First, Chapter 1 reviews relevant research on understanding developmental changes in the brain during adolescence, focusing on prior studies of normative sexual differentiation of neurodevelopmental trajectories, and vulnerabilities associated with developmental changes.
Chapter 2 investigates whether there are sex differences in normative adolescent development of *functional* connectivity networks, using an accelerated longitudinal cohort of healthy adolescents aged 14-25 years (N=298), comprising 2 or 3 repeated scans on most participants. Sexually divergent development of functional connectivity was identified in the default mode network, limbic cortex, and subcortical structures. In these regions, females were shown to have a more “disruptive” pattern of development, whereby weak functional connectivity at age 14 became stronger during adolescence, specifically in a cortico-subcortical system including many areas of the default mode network. Using open data on whole genome transcription at multiple sites in adult post mortem brains (provided by the Allen Brain Institute), this fMRI-derived map of sexually divergent brain network development was found to be spatially co-located with brain regions where transcription was enriched for genes on the X chromosome and neurodevelopmentally relevant genes.

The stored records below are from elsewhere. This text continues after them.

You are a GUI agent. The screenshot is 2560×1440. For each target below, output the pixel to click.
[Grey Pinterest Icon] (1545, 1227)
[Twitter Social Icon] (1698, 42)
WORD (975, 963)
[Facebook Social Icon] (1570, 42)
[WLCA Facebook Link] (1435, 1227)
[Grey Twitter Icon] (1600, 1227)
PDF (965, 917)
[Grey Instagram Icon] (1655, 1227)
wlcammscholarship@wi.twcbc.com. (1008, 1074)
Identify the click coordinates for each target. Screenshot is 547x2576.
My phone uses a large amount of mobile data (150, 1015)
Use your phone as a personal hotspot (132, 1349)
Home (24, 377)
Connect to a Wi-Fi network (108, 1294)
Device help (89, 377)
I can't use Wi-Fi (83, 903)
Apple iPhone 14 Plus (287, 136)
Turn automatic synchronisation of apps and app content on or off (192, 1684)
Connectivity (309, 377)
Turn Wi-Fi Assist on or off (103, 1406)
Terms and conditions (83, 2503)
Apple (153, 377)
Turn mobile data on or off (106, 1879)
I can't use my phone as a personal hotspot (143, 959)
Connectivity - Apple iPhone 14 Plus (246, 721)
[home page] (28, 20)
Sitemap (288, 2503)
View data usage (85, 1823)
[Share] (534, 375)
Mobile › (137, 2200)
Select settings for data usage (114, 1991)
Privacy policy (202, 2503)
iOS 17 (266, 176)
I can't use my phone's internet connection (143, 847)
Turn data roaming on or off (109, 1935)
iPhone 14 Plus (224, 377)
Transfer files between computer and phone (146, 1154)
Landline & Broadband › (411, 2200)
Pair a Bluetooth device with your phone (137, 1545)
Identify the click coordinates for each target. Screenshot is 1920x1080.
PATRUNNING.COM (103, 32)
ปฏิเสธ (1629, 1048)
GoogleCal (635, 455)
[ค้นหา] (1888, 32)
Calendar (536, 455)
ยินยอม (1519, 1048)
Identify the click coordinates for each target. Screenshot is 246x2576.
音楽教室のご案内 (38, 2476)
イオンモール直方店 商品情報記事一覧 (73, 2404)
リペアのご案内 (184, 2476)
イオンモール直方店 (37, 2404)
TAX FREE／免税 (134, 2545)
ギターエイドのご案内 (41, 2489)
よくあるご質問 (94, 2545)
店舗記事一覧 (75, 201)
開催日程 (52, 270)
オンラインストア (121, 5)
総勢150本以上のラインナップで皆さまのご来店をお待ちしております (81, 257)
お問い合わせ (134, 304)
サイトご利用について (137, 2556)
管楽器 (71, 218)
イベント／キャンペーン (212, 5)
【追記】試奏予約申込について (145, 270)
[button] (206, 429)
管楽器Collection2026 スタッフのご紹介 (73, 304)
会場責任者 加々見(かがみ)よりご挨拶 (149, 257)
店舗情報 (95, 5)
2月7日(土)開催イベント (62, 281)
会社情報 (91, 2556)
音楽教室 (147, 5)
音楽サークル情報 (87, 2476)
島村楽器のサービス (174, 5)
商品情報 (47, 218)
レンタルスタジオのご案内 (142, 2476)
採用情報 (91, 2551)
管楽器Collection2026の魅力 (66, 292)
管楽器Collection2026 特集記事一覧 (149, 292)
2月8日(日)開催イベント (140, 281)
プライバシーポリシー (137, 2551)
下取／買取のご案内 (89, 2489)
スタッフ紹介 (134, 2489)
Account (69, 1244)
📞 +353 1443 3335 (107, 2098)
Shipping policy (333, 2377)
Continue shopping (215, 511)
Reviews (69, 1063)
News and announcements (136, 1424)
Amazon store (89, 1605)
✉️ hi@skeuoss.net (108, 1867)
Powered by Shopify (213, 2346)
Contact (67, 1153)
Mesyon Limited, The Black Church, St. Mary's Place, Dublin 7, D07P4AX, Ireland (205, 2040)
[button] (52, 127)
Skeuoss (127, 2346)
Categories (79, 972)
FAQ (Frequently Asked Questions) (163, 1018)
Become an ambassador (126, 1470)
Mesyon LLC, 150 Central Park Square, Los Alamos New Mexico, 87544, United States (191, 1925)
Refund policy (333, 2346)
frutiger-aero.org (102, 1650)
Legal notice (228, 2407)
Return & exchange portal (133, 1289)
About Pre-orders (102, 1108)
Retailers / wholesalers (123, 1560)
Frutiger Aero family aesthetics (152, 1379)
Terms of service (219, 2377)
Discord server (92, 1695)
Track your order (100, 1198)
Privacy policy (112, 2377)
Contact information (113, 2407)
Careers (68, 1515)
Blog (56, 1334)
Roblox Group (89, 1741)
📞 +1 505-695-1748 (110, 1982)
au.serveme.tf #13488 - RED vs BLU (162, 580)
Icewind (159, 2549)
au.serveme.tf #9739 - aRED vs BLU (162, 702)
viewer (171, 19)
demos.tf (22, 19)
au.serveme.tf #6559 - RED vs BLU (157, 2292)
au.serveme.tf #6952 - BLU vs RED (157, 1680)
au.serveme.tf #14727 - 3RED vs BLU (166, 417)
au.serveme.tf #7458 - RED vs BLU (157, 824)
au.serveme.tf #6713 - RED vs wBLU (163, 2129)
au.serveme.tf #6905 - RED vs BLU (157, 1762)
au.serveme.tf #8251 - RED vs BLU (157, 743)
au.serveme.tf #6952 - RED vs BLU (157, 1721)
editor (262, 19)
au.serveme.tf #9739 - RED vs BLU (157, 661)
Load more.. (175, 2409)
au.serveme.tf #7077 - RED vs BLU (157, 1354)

Chapter 3 starts from the hypothesis that the known sex difference in the prevalence of major depressive disorder (MDD), with increased rates of diagnosis in adolescent females compared to males, could be the psychological or clinical representation of underlying sex differences in adolescent brain network development. To test this hypothesis, the sexually differentiated fMRI network identified in the previous chapter was further contextualized. The fMRI-derived map of sexually divergent brain network development was found to be co- located with prior loci of reward-related brain activation; a map of functional dysconnectivity in major depressive disorder derived from a prior, independent case-control study of adult MDD; and an adult brain gene transcriptional profile enriched for MDD risk genes, as defined by prior genome-wide association studies of MDD. These results collectively suggested that normative sexual divergence in adolescent development of a cortico-subcortical brain functional network was psychologically, anatomically and genetically relevant to depression.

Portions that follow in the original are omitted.